## Anomaly/Outlier Detection 

What Is Anomaly Detection?

Anomaly detection is a method used to detect something that doesn’t fit the normal behavior of a dataset. In other words, anomaly detection finds data points in a dataset that deviates from the rest of the data.

Those unusual things are called outliers, peculiarities, exceptions, surprise and etc.

### Different Types of Anomalies:

* Point anomalies – if a data point is too far from the rest, it falls into the category of point anomalies. The above example of bank transaction illustrates point anomalies.
* Contextual anomalies – If the event is anomalous for specific circumstances (context), then we have contextual anomalies. As data becomes more and more complex, it is vital to use anomaly detection methods for the context. This anomaly type is common in time-series data. Example – spending $10 on ice-cream every day during the hot months is normal, but is odd for the rest months.
* Collective anomalies. The collective anomaly denotes a collection of anomalous with respect to the whole dataset, but not individual objects. Example: breaking rhythm in ECG (Electrocardiogram).

### Supervised
Training data is labeled with “nominal” or “anomaly”.

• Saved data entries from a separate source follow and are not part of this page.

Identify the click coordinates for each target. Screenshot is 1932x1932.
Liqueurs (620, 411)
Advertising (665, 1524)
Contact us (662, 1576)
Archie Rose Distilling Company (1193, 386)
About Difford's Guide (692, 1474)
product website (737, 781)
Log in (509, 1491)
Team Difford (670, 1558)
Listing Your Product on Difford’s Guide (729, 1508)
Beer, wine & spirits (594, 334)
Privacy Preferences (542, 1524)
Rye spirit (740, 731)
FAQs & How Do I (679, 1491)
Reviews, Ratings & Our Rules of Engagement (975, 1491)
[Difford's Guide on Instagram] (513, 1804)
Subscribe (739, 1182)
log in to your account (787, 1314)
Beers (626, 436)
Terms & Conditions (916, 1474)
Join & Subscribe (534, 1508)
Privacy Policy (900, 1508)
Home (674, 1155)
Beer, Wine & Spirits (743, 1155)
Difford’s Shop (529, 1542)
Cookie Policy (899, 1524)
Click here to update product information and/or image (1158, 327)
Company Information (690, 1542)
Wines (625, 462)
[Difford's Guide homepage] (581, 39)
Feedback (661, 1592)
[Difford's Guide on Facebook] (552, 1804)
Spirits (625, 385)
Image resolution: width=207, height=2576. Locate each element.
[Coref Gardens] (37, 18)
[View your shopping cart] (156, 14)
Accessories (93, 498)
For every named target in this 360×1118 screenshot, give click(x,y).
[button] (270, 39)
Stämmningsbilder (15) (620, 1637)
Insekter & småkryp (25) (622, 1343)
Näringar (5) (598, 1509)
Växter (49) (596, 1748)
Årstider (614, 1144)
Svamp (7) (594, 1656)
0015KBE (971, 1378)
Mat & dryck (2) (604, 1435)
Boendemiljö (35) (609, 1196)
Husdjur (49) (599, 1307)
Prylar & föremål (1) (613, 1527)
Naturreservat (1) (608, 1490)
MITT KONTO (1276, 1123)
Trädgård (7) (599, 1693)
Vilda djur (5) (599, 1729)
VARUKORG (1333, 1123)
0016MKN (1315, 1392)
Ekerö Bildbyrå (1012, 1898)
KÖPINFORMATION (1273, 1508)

The supervised setting is the ideal setting. It is the instance when a dataset comes neatly prepared for the data scientist with all data points labeled as anomaly or nominal. In this case, all anomalous points are known ahead of time. That means there are sets of data points that are anomalous, but are not identified as such for the model to train on.

Popular ML algorithms for structured data:

* Support vector machine learning
* k-nearest neighbors (KNN)
* Bayesian networks
* Decision trees

### Unsupervised
In Unsupervised settings, the training data is unlabeled and consists of “nominal” and “anomaly” points.

The hardest case, and the ever-increasing case for modelers in the ever-increasing amounts of dark data, is the unsupervised instance. The datasets in the unsupervised case do not have their parts labeled as nominal or anomalous. There is no ground truth from which to expect the outcome to be. The model must show the modeler what is anomalous and what is nominal.

<i>“The most common tasks within unsupervised learning are clustering, representation learning, and density estimation. In all of these cases, we wish to learn the inherent structure of our data without using explicitly-provided labels.”- Devin Soni</i>

Popular ML Algorithms for unstructured data are:

* Self-organizing maps (SOM)
* K-means
* C-means
* Expectation-maximization meta-algorithm (EM)
* Adaptive resonance theory (ART)
* One-class support vector machine

Let’s see the some of the most popular anomaly detection algorithms.

1. K-nearest neighbor: k-NN

k-NN is one of the simplest supervised learning algorithms and methods in machine learning. It stores all of the available examples and then classifies the new ones based on similarities in distance metrics.

k-NN is a famous classification algorithm and a lazy learner. What does a lazy learner mean?

K-nearest neighbor mainly stores the training data. It doesn’t do anything else during the training process. That’ s why it is lazy.

k-NN just stores the labeled training data. When new unlabeled data arrives, kNN works in 2 main steps:

Looks at the k closest training data points (the k-nearest neighbors).
Then, as it uses the k-nearest neighbors, k-NN decides how the new data should be classified.
How does k-NN know what’s closer?

It uses density-based anomaly detection methods. For continuous data (see continuous vs discrete data), the most common distance measure is the Euclidean distance. For discrete data, Hamming distance is a popular metric for the “closeness” of 2 text strings.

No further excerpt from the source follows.